▶ _EXERCISE_
The answer should contain all of the records below, each one copied word for word.

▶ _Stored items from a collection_
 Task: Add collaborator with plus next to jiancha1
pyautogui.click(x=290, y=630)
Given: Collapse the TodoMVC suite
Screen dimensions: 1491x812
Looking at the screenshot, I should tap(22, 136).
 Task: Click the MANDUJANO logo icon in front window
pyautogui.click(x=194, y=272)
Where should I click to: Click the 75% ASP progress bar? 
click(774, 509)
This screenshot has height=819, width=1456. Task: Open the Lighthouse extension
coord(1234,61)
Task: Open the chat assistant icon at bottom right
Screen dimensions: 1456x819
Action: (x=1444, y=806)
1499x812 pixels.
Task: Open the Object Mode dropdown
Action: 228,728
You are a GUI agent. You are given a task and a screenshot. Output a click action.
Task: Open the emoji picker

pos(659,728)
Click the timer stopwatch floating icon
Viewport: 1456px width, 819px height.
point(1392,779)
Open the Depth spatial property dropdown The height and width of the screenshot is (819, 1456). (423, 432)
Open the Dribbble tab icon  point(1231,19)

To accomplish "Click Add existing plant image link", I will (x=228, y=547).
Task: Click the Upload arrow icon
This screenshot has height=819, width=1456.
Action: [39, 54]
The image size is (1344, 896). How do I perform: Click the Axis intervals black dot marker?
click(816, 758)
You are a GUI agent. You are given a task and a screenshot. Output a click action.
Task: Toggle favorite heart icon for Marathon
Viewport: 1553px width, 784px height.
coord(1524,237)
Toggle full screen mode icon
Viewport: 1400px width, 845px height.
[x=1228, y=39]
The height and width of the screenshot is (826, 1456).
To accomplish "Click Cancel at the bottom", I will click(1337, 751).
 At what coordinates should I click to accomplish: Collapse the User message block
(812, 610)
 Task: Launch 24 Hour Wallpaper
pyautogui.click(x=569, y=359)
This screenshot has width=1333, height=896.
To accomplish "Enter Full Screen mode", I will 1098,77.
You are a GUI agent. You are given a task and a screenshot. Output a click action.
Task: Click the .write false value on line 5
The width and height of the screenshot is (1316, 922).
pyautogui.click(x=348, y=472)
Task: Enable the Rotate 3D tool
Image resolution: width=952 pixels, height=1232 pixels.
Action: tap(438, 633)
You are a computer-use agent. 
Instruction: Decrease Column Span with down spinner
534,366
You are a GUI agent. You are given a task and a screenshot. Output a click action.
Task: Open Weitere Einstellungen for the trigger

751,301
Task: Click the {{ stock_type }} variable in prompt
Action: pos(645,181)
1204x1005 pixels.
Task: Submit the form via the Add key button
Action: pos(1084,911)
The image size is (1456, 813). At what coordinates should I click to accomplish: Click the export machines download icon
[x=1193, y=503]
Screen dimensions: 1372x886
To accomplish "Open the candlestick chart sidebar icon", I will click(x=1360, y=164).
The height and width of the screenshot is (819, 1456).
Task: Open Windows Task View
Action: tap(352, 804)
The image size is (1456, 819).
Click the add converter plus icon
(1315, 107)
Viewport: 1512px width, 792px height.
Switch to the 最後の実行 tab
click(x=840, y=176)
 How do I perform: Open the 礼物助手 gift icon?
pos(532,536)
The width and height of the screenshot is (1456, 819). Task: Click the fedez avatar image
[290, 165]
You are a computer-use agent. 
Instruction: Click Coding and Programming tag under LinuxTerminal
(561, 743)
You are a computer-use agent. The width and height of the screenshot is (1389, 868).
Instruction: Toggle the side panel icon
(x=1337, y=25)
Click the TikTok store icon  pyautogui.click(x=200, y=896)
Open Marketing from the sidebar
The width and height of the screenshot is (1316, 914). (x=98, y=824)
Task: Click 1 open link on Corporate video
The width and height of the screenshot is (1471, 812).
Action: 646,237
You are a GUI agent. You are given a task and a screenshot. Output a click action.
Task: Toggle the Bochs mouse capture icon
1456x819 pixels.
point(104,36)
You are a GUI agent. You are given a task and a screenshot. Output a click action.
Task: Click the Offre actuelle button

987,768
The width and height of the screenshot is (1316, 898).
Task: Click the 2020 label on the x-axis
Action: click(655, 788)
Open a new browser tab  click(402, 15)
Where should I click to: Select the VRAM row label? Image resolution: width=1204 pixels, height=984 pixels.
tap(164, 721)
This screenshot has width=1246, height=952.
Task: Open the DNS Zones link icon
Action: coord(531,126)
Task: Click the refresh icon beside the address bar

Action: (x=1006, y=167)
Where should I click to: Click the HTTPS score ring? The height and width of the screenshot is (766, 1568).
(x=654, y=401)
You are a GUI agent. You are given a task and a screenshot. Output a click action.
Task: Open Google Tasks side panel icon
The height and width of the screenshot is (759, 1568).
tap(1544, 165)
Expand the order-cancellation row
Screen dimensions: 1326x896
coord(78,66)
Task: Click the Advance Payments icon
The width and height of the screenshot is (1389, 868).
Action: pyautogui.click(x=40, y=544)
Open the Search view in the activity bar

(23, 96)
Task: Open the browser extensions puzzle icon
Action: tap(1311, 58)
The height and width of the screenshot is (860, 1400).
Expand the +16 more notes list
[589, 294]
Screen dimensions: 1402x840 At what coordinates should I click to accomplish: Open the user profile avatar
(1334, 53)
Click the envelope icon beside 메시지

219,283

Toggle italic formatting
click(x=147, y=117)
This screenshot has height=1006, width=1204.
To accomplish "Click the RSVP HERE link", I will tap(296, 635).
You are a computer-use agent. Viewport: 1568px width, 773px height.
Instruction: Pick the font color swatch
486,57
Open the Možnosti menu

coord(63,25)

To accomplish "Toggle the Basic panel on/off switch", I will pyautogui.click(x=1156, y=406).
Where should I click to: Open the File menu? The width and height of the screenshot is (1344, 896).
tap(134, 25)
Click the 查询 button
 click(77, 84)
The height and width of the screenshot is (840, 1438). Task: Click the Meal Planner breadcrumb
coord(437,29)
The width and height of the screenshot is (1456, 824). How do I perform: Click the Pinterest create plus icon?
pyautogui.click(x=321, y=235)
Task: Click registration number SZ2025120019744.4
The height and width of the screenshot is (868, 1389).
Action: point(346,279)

▶ _EXPECTED ANSWER_
 Task: Add collaborator with plus next to jiancha1
pyautogui.click(x=290, y=630)
Given: Collapse the TodoMVC suite
Screen dimensions: 1491x812
Looking at the screenshot, I should tap(22, 136).
 Task: Click the MANDUJANO logo icon in front window
pyautogui.click(x=194, y=272)
Where should I click to: Click the 75% ASP progress bar? 
click(774, 509)
This screenshot has height=819, width=1456. Task: Open the Lighthouse extension
coord(1234,61)
Task: Open the chat assistant icon at bottom right
Screen dimensions: 1456x819
Action: (x=1444, y=806)
1499x812 pixels.
Task: Open the Object Mode dropdown
Action: 228,728
You are a GUI agent. You are given a task and a screenshot. Output a click action.
Task: Open the emoji picker

pos(659,728)
Click the timer stopwatch floating icon
Viewport: 1456px width, 819px height.
point(1392,779)
Open the Depth spatial property dropdown The height and width of the screenshot is (819, 1456). (423, 432)
Open the Dribbble tab icon  point(1231,19)

To accomplish "Click Add existing plant image link", I will (x=228, y=547).
Task: Click the Upload arrow icon
This screenshot has height=819, width=1456.
Action: [39, 54]
The image size is (1344, 896). How do I perform: Click the Axis intervals black dot marker?
click(816, 758)
You are a GUI agent. You are given a task and a screenshot. Output a click action.
Task: Toggle favorite heart icon for Marathon
Viewport: 1553px width, 784px height.
coord(1524,237)
Toggle full screen mode icon
Viewport: 1400px width, 845px height.
[x=1228, y=39]
The height and width of the screenshot is (826, 1456).
To accomplish "Click Cancel at the bottom", I will click(1337, 751).
 At what coordinates should I click to accomplish: Collapse the User message block
(812, 610)
 Task: Launch 24 Hour Wallpaper
pyautogui.click(x=569, y=359)
This screenshot has width=1333, height=896.
To accomplish "Enter Full Screen mode", I will 1098,77.
You are a GUI agent. You are given a task and a screenshot. Output a click action.
Task: Click the .write false value on line 5
The width and height of the screenshot is (1316, 922).
pyautogui.click(x=348, y=472)
Task: Enable the Rotate 3D tool
Image resolution: width=952 pixels, height=1232 pixels.
Action: tap(438, 633)
You are a computer-use agent. 
Instruction: Decrease Column Span with down spinner
534,366
You are a GUI agent. You are given a task and a screenshot. Output a click action.
Task: Open Weitere Einstellungen for the trigger

751,301
Task: Click the {{ stock_type }} variable in prompt
Action: pos(645,181)
1204x1005 pixels.
Task: Submit the form via the Add key button
Action: pos(1084,911)
The image size is (1456, 813). At what coordinates should I click to accomplish: Click the export machines download icon
[x=1193, y=503]
Screen dimensions: 1372x886
To accomplish "Open the candlestick chart sidebar icon", I will click(x=1360, y=164).
The height and width of the screenshot is (819, 1456).
Task: Open Windows Task View
Action: tap(352, 804)
The image size is (1456, 819).
Click the add converter plus icon
(1315, 107)
Viewport: 1512px width, 792px height.
Switch to the 最後の実行 tab
click(x=840, y=176)
 How do I perform: Open the 礼物助手 gift icon?
pos(532,536)
The width and height of the screenshot is (1456, 819). Task: Click the fedez avatar image
[290, 165]
You are a computer-use agent. 
Instruction: Click Coding and Programming tag under LinuxTerminal
(561, 743)
You are a computer-use agent. The width and height of the screenshot is (1389, 868).
Instruction: Toggle the side panel icon
(x=1337, y=25)
Click the TikTok store icon  pyautogui.click(x=200, y=896)
Open Marketing from the sidebar
The width and height of the screenshot is (1316, 914). (x=98, y=824)
Task: Click 1 open link on Corporate video
The width and height of the screenshot is (1471, 812).
Action: 646,237
You are a GUI agent. You are given a task and a screenshot. Output a click action.
Task: Toggle the Bochs mouse capture icon
1456x819 pixels.
point(104,36)
You are a GUI agent. You are given a task and a screenshot. Output a click action.
Task: Click the Offre actuelle button

987,768
The width and height of the screenshot is (1316, 898).
Task: Click the 2020 label on the x-axis
Action: click(655, 788)
Open a new browser tab  click(402, 15)
Where should I click to: Select the VRAM row label? Image resolution: width=1204 pixels, height=984 pixels.
tap(164, 721)
This screenshot has width=1246, height=952.
Task: Open the DNS Zones link icon
Action: coord(531,126)
Task: Click the refresh icon beside the address bar

Action: (x=1006, y=167)
Where should I click to: Click the HTTPS score ring? The height and width of the screenshot is (766, 1568).
(x=654, y=401)
You are a GUI agent. You are given a task and a screenshot. Output a click action.
Task: Open Google Tasks side panel icon
The height and width of the screenshot is (759, 1568).
tap(1544, 165)
Expand the order-cancellation row
Screen dimensions: 1326x896
coord(78,66)
Task: Click the Advance Payments icon
The width and height of the screenshot is (1389, 868).
Action: pyautogui.click(x=40, y=544)
Open the Search view in the activity bar

(23, 96)
Task: Open the browser extensions puzzle icon
Action: tap(1311, 58)
The height and width of the screenshot is (860, 1400).
Expand the +16 more notes list
[589, 294]
Screen dimensions: 1402x840 At what coordinates should I click to accomplish: Open the user profile avatar
(1334, 53)
Click the envelope icon beside 메시지

219,283

Toggle italic formatting
click(x=147, y=117)
This screenshot has height=1006, width=1204.
To accomplish "Click the RSVP HERE link", I will tap(296, 635).
You are a computer-use agent. Viewport: 1568px width, 773px height.
Instruction: Pick the font color swatch
486,57
Open the Možnosti menu

coord(63,25)

To accomplish "Toggle the Basic panel on/off switch", I will pyautogui.click(x=1156, y=406).
Where should I click to: Open the File menu? The width and height of the screenshot is (1344, 896).
tap(134, 25)
Click the 查询 button
 click(77, 84)
The height and width of the screenshot is (840, 1438). Task: Click the Meal Planner breadcrumb
coord(437,29)
The width and height of the screenshot is (1456, 824). How do I perform: Click the Pinterest create plus icon?
pyautogui.click(x=321, y=235)
Task: Click registration number SZ2025120019744.4
The height and width of the screenshot is (868, 1389).
Action: point(346,279)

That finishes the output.